Au Brésil, lors de la Cop 30 en novembre 2025, le Groupe d’experts intergouvernemental sur l’évolution du climat (Giec) avait alerté : le réchauffement de la planète va se poursuivre. Au Sénégal, ces temps-ci, il ne suffit plus de sortir de chez soi pour constater qu’il fait chaud. Très chaud. Dans les maisons, les rues de Dakar, les transports, les marchés, les chantiers ou les maisons mal ventilées, chacun cherche un peu d’ombre, un courant d’air ou un verre d’eau fraîche. Nous avons tellement l’habitude de la chaleur que nous la considérons presque comme une fatalité. Mais sommes-nous encore face à une simple question de météo ? La question mérite d’être posée.

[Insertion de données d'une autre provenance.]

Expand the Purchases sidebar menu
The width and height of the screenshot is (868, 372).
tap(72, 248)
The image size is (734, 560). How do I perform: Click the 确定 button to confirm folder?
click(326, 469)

En 2026, l’Agence nationale de l’aviation civile et de la météorologie (Anacim) a annoncé des épisodes avec des températures pouvant atteindre 43 à 46 °C dans certaines zones de l’est et du sud-est du pays, et jusqu’à 40 à 44 °C dans le nord et le centre. Avec ces niveaux, la chaleur peut affecter la santé, les conditions de travail, l’agriculture, la consommation d’eau et même notre manière de concevoir les villes. Le plus intéressant est que cette question commence à être prise au sérieux. En février 2026, le ministère de la Santé et de l’Hygiène publique, avec ses partenaires comme le Centre de suivi écologique (Cse), a engagé la construction d’un Plan d’action chaleur pour mieux préparer le système de santé aux vagues de chaleur. Le dispositif doit notamment permettre de renforcer l’alerte et de transformer les informations climatiques en actions sanitaires.
Mais au-delà des plans et des dispositifs, il y a notre quotidien. Pourquoi attendre qu’une vague de chaleur soit annoncée pour penser aux personnes qui travaillent toute la journée au soleil ? Pourquoi ne pas davantage adapter les horaires sur certains chantiers lorsque les températures deviennent extrêmes ? Pourquoi nos marchés, écoles, gares et certains espaces publics disposent-ils encore de si peu d’ombre ? Et surtout, pourquoi continuons-nous parfois à considérer l’arbre comme un simple élément décoratif ?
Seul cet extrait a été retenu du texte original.